Pbro. Jorge H. Leiva
La esperanza de la paz
Decía bellamente el poeta nicaragüense Rubén Darío: “¡Oh pueblos nuestros! ¡Oh pueblos nuestros! ¡Juntaos/en la esperanza y en el trabajo y la paz./No busquéis las tinieblas, no persigáis el caos,/Y no reguéis con sangre nuestra tierra feraz”
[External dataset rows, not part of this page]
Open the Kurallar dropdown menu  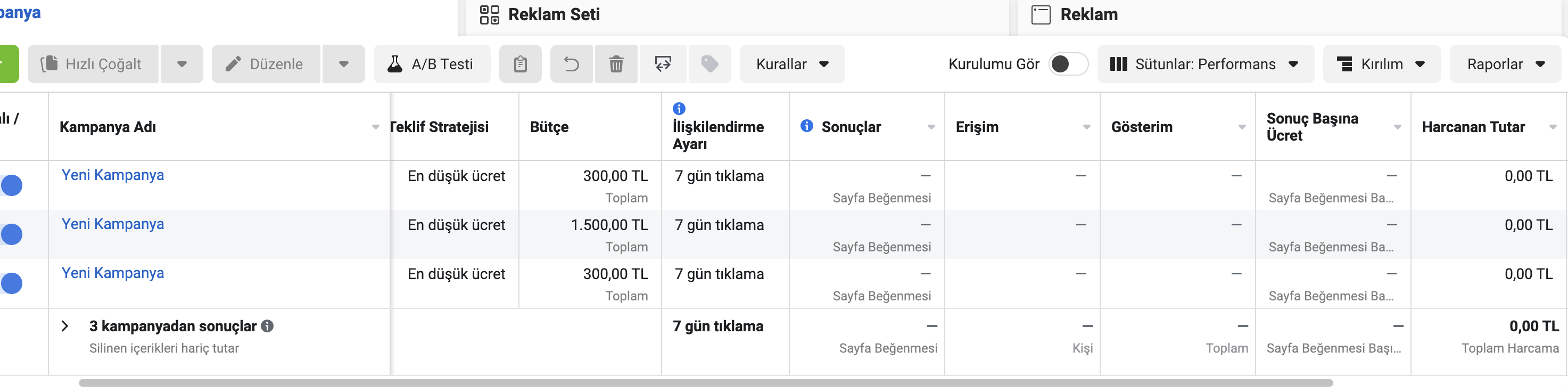point(791,64)

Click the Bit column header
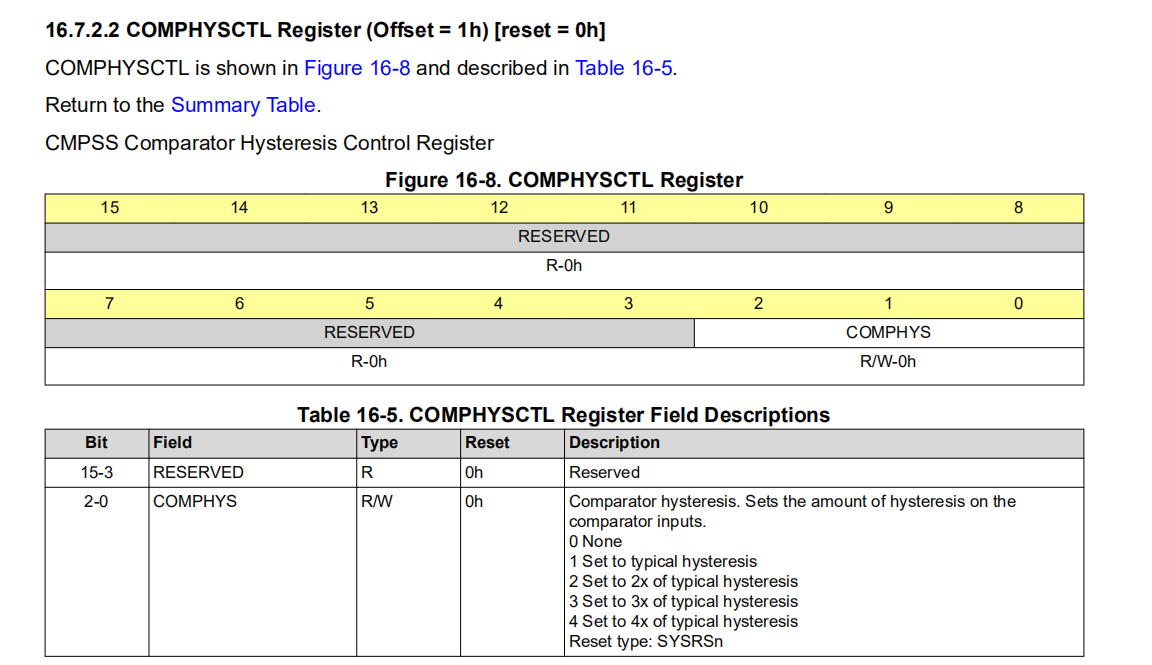coord(97,442)
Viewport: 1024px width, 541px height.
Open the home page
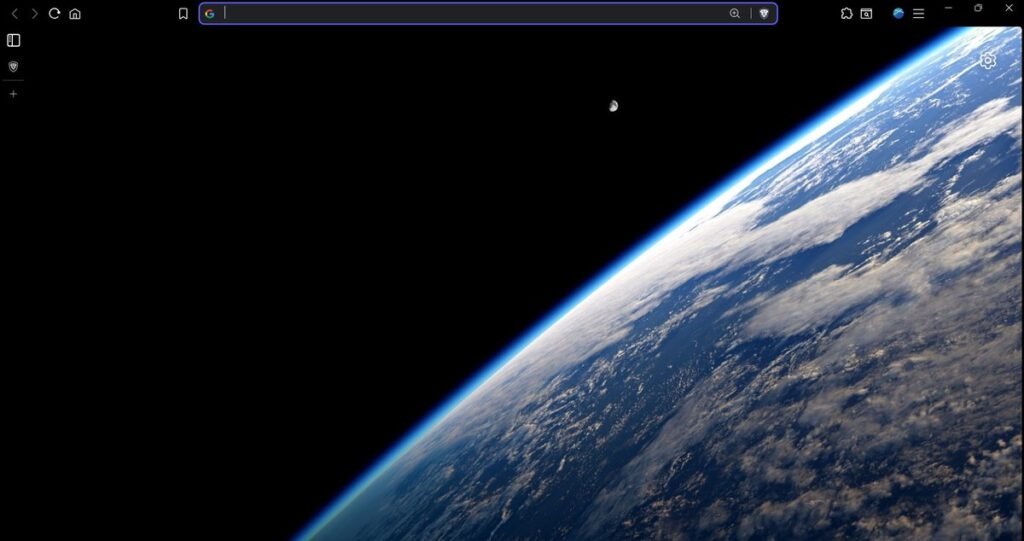tap(75, 14)
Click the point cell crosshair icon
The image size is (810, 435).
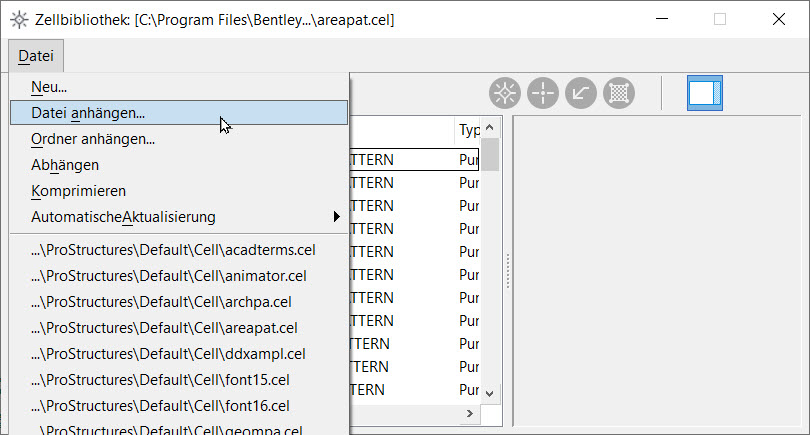543,93
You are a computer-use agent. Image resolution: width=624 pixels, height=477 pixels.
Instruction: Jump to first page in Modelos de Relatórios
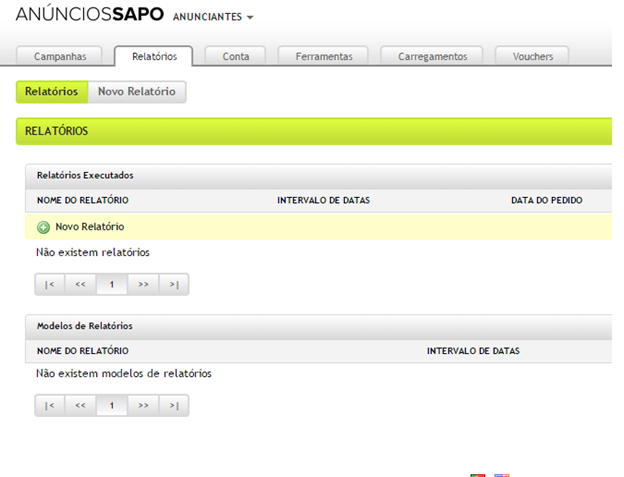click(50, 405)
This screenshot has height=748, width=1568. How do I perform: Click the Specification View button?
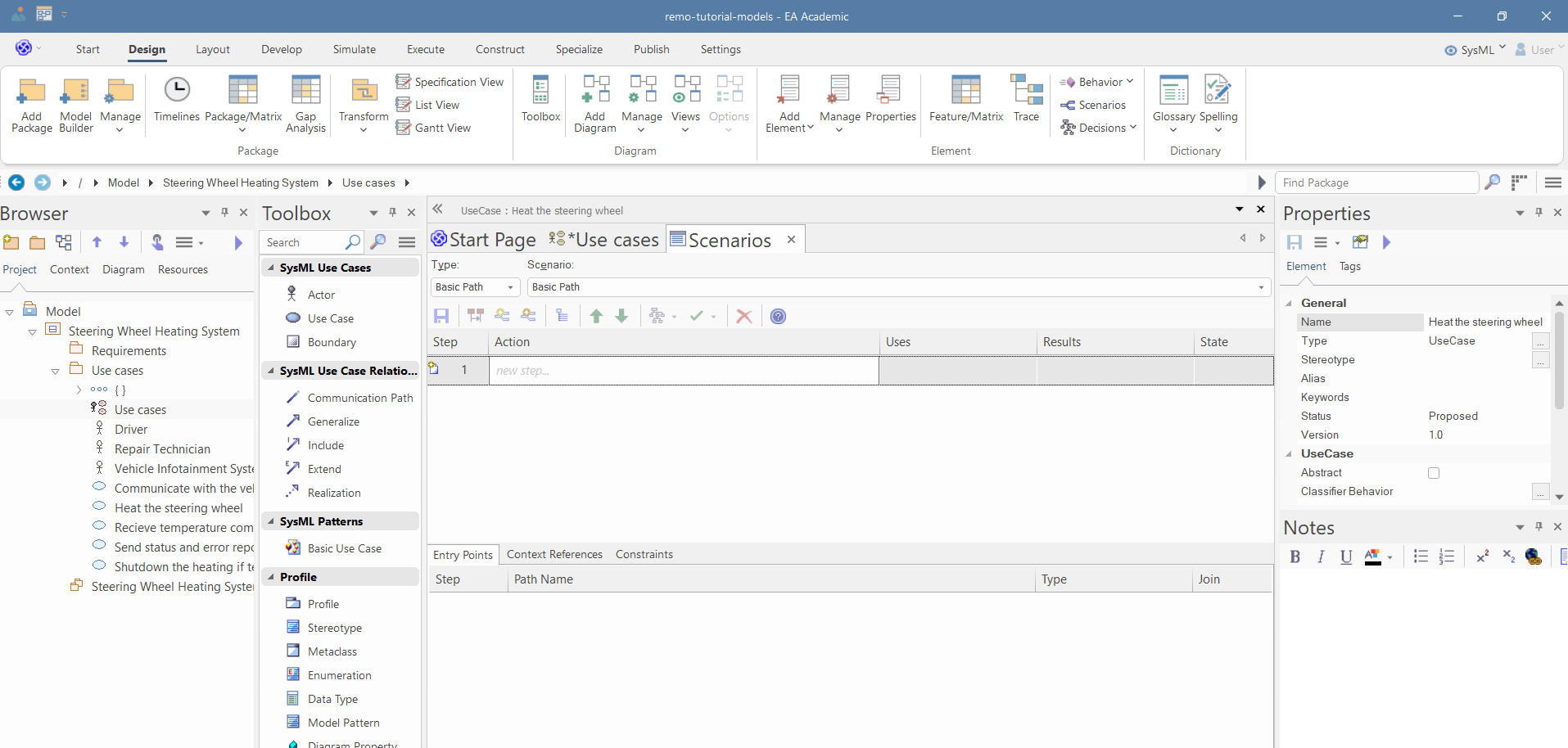point(450,82)
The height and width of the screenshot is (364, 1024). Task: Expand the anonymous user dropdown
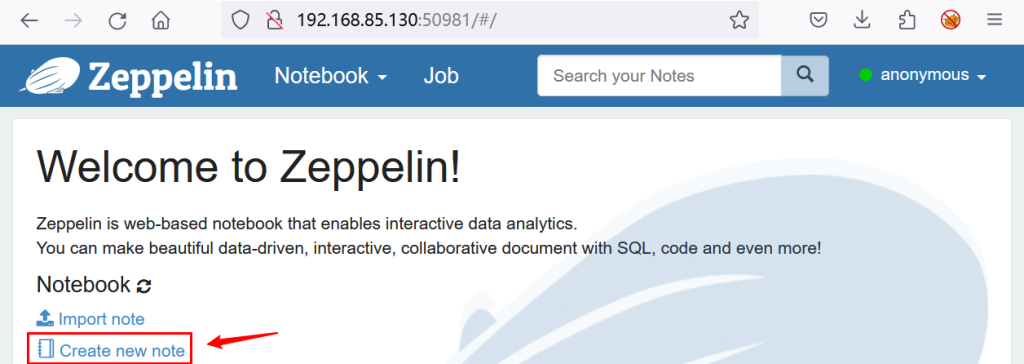click(x=923, y=75)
El conflicto bélico de Ucrania, el de los países de África, y ahora el de medio oriente nos vuelve a poner en alerta ante el sufrimiento de tantas almas y pueblos y nos desafía a seguir trabajando por la paz, por una educación que beneficie los vínculos pacíficos entre las comunidades. Hace 60 años el Concilio Vaticano II pronunciaba estas sabias palabras que nos dignas de leer o repasar para reavivar en nosotros la oración por la paz, el anhelo y las acciones en su favor. “La paz no es la mera ausencia de la guerra, ni se reduce al solo equilibrio de las fuerzas adversarias, ni surge de una hegemonía despótica, sino que con toda exactitud y propiedad se llama obra de la justicia (Is 32, 7). Es el fruto del orden plantado en la sociedad humana por su divino Fundador, y que los hombres, sedientos siempre de una más perfecta justicia, han de llevar a cabo. El bien común del género humano se rige primariamente por la ley eterna, pero en sus exigencias concretas, durante el transcurso del tiempo, está cometido a continuos cambios; por eso la paz jamás es una cosa del todo hecha, sino un perpetuo quehacer. Dada la fragilidad de la voluntad humana, herida por el pecado, el cuidado por la paz reclama de cada uno constante dominio de sí mismo y vigilancia por parte de la autoridad legítima. Esto, sin embargo, no basta. Esta paz en la tierra no se puede lograr si no se asegura el bien de las personas y la comunicación espontánea entre los hombres de sus riquezas de orden intelectual y espiritual. Es absolutamente necesario el firme propósito de respetar a los demás hombres y pueblos, así como su dignidad, y el apasionado ejercicio de la fraternidad en orden a construir la paz. Así, la paz es también fruto del amor, el cual sobrepasa todo lo que la justicia puede realizar. (…) El horror y la maldad de la guerra se acrecientan inmensamente con el incremento de las armas científicas. Con tales armas, las operaciones bélicas pueden producir destrucciones enormes e indiscriminadas, las cuales, por tanto, sobrepasan excesivamente los límites de la legítima defensa”. Rezaba Juan Pablo II: “Te encomendamos a los jóvenes de estas tierras. En su corazón aspiran a un futuro más luminoso; fortalece sus decisiones de ser hombres y mujeres de paz y heraldos de una nueva esperanza para sus pueblos”. Querido lector pregúntese usted ¿qué puedo hacer esta semana para que mi en mi mundo haya más paz?